Journalists covering the protests should consider and be aware of the following:
Media workers should not be expected to work alone
Taking into account the increased levels of violence and tactics used by both police and protesters, ballistic glasses, helmets, and stab vests should be worn. If there is a threat of live ammunition being used, then body armor should be considered
Also consider the risk of COVID-19. Demonstrators and law enforcers are often ignoring social distancing guidance. Ensure that you have 70% alcohol-based sanitizer, disposable gloves, and an N95 facemask (or FFP2 / FFP3) when not using a respirator
If reporting from a protest location, maintain situational awareness at all times and be aware of the threat from potential stampedes. Due to the prevalence of mob violence, consider reporting from a higher vantage point such as a building rooftop or balcony. Always stay in close proximity to hard cover, keep to the periphery of the crowd, and have an emergency exit route planned
Vehicular ramming of protesters has already occurred and evokes memories of the 2017 white supremacist rally in Charlottesville, Virginia. During that rally, a protester was killed after being hit by a car that was intentionally driven into a crowd. Journalists should remain conscious of the threat of potential vehicle ramming by anti-protest groups. Remain on the sides of roads and take stock of locations to shelter in or escape toon a regular basis
Consider using a “backwatcher” to help keep you aware of what is going on around you
Always have a check-in procedure with your base, particularly if reporting from protest locations
Keep to the outside of the crowd. Avoid being sucked into the middle of the crowd where it is hard to escape, and avoid getting trapped between the police and the protesters. Try to keep your back against a wall or something similar to protect your back/rear. Identify possible escape/evacuation routes. If in a team, identify agreed emergency rendezvous points to meet with others should you become separated
Continuously observe and read the mood of the authorities in relation to the crowd dynamic. Police can become more aggressive if the crowd is agitated or vice versa. Visual cues such as the appearance of police dressed in riot gear, shield walls, or throwing of projectiles are potential indicators that aggression can be expected. Pull back to a safe location, or plan a quick extraction when such ‘red flags’ like these are evident
Keep your media credentials with you, and easily accessible at all times in case the police ask to see them
Large crowds create potential risks of sexual assault. Vulnerable journalists should always work with colleagues and have the means to raise the alarm. Working after dark is considerably more risky and should be avoided. For more information please see CPJ’s advice for journalists reporting alone
Plan all journeys in and around cities in advance, and have a contingency plan in place. Movement can be affected at very short notice due to protesters blocking roads, as well as the closure of metro stations
Be aware of the information stored on your devices. Think about the type of information police will have access to should they detain you and gain access to your phone or laptop
If possible, leave your main phone behind and instead carry a phone that has minimal information on it.

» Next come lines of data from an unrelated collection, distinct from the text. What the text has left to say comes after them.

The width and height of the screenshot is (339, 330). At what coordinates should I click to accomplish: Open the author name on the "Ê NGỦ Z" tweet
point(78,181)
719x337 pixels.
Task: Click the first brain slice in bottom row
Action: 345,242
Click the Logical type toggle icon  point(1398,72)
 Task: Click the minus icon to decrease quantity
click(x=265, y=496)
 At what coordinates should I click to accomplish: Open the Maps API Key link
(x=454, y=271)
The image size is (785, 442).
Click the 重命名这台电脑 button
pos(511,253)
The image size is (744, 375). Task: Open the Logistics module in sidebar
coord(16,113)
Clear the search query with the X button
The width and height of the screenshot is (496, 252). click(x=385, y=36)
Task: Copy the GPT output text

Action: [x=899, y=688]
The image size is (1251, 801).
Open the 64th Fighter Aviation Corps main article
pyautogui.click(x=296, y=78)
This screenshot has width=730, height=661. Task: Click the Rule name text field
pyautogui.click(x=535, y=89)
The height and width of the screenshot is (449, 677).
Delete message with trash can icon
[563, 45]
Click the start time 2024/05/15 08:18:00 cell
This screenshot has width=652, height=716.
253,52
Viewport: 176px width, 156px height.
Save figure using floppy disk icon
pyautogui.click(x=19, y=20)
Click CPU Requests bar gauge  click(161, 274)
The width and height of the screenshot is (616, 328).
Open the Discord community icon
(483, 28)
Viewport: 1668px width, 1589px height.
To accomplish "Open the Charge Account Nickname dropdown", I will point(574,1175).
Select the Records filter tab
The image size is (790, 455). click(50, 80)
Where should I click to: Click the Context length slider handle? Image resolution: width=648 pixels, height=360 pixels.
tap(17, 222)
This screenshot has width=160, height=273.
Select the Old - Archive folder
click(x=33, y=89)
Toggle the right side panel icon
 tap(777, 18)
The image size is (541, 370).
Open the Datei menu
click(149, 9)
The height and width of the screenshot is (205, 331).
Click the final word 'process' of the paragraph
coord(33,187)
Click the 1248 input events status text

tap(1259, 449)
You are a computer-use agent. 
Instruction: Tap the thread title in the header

If you cannot leave your phone behind then remove as much personal information as possible from the device, including logging out of and deleting apps from the phone. For more information, see CPJ’s advice on device security
Deactivate touch or face ID for your phone and use a pin number instead
Turn off location services for your apps as this information is stored by companies and could be subpoenaed by the authorities at a later date.